I asked a LOT of questions and this change was very gradual but I have been around 1.7 since last May. I cannot take beta blockers as my blood pressure runs low. It seems I have some pressure issues inside my body and they feel thinning my blood too much makes me bleed internally. If you have ever laid in a pool of blood or watched someone it is not a pretty scene and death can be very close at hand.

So there you have it from my view. Do I take a chance of a stroke when my valve was made for a lower INR or do I keep adding warfarin until I bleed out? Sorry it seems a little morbid but these are questions you have to ask doctors and decide on.

If the serial number and lot number is on your card from valve surgery look it up or ask cardio to explain this to you. As for me? I am going with the newest in technology and relying on the cardiac community of surgeons and cardiologists to guide me.

Good advice on this board but just take it for what it is. We are NOT a community of doctors but we ARE a community of people with various experiences.
 
Thanks jwinter.

It has been close to 2.5+ yrs since my surgery and I've maintained INR between 2-3 (I've to take 15-17 mg of warfarin to achieve that INR) and never had bleeding issue of any kind. I've done 2 MRIs in last 2 years and they also did not show any hemorrhage.

My cardiologist has referred me to 2 hematologist in last 2 yrs to check increased warfarin dosage and both of times they came back as me being quick metabolizer.

I've serial number of my onX valve, so I can obviously call them after my TEE is done.
 
pellicle: one more question:

so do I've to rush to get TEE scheduled quickly?

I'm currently scheduled for TEE on Feb 7, which is still 2 1/2 weeks away.
 
vivekd;n886339 said:
so do I've to rush to get TEE scheduled quickly?

Not as I see it. If there is thrombosis present in the valve it's not going anywhere soon.

jwinter

I would describe you as brave, but not a fool.

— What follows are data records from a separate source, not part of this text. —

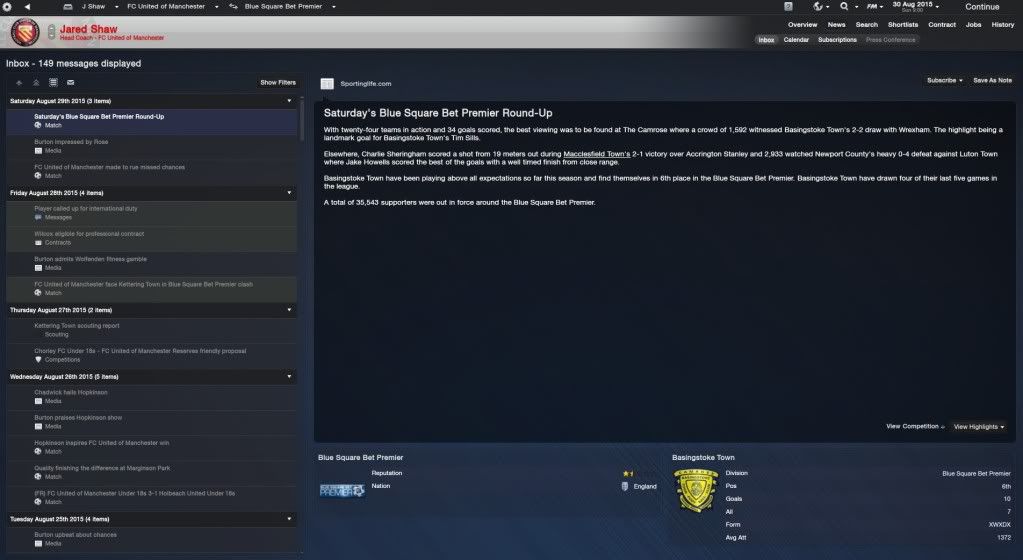The height and width of the screenshot is (560, 1023).
Task: Open the magnifying glass search icon
Action: click(844, 7)
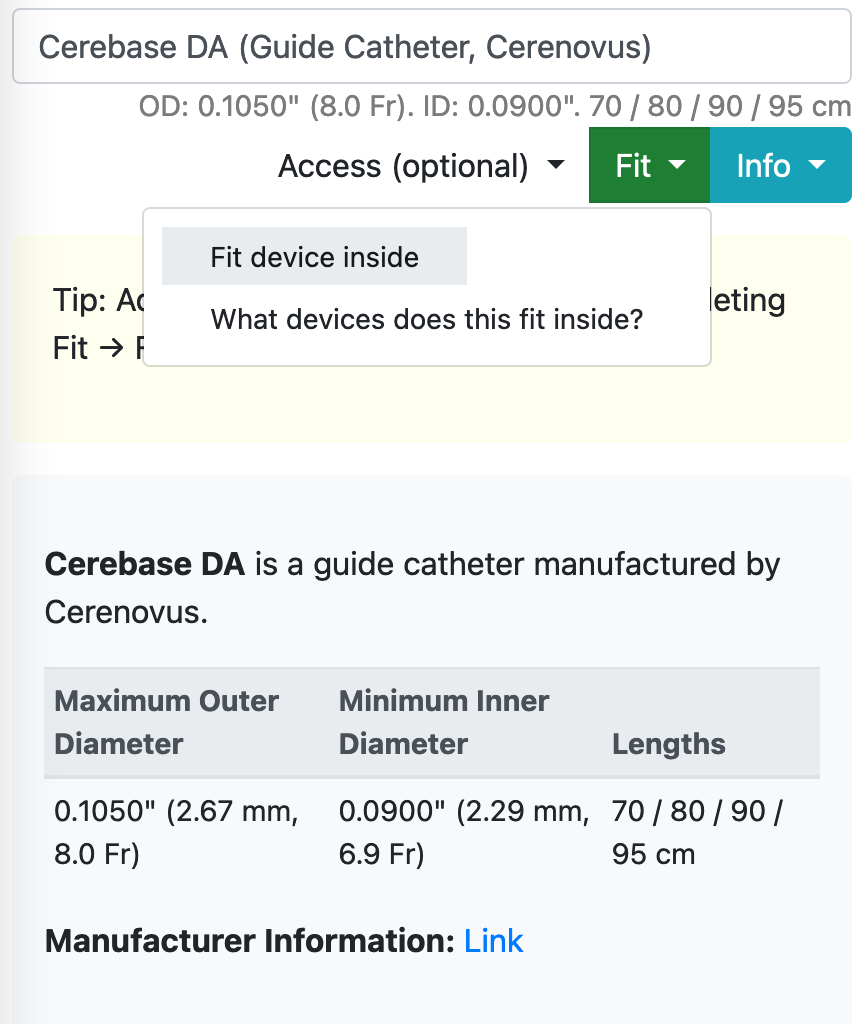Choose What devices does this fit inside?
Image resolution: width=864 pixels, height=1024 pixels.
426,319
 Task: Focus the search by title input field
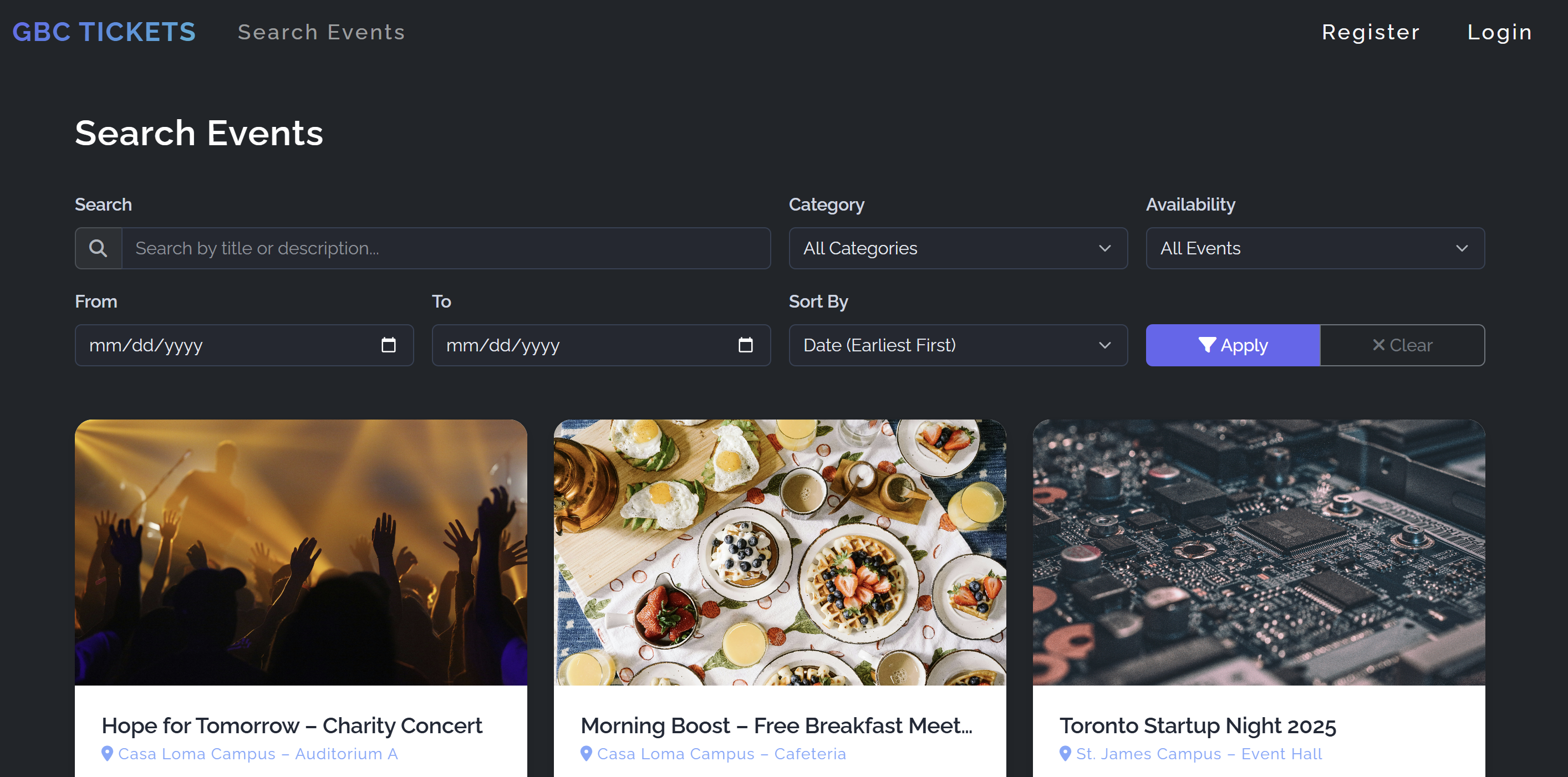[x=446, y=248]
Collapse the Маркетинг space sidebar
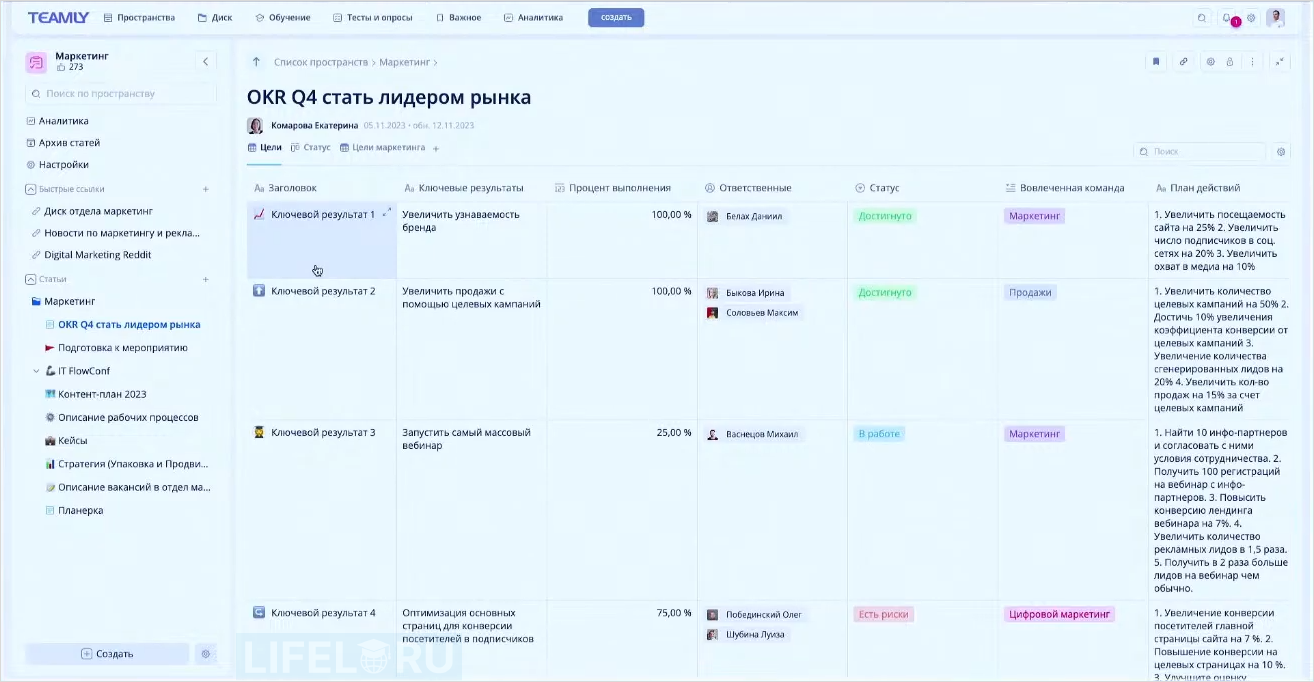The image size is (1314, 682). tap(205, 61)
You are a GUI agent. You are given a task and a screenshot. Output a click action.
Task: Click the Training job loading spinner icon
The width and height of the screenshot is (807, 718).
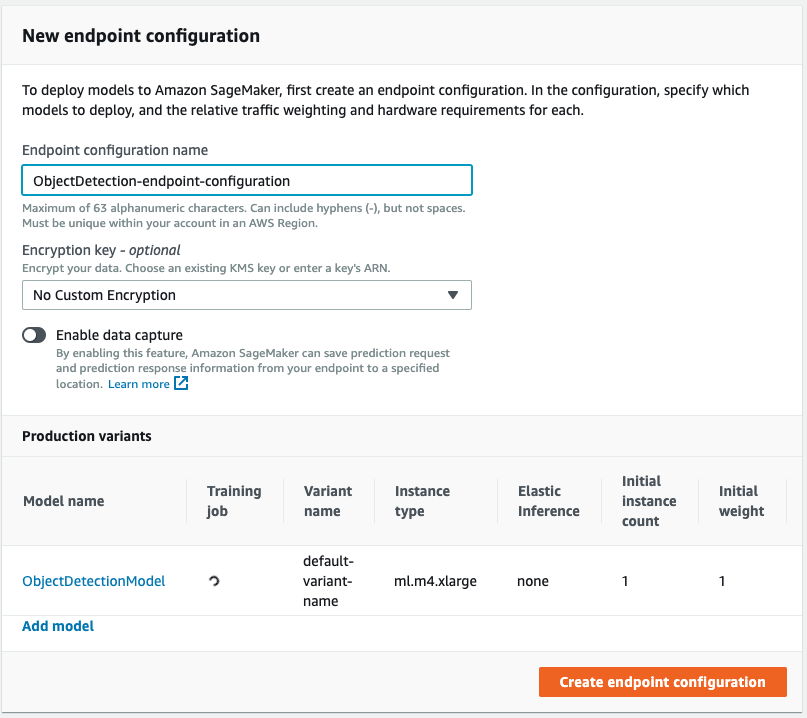(x=214, y=581)
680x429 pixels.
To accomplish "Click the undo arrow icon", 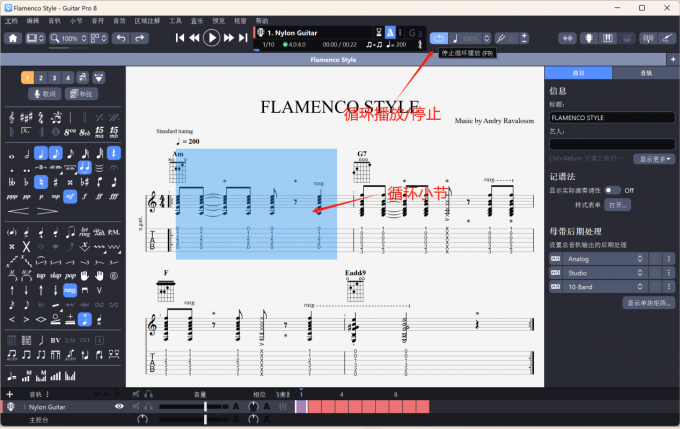I will pyautogui.click(x=121, y=38).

It's correct what you say, however it's important to remember all you ever get from a medical professional is an opinion, just the same. You may even find examples here of crappy opinions being delivered. I do not myself pretend to be a surgeon nor a cardiologist, but I do actually explain my opinions and where I formed them.

Many medical professionals don't do as much. "Trust me, I'm a doctor"

It's up to the patient to also do due diligence on the opinions they choose to accept.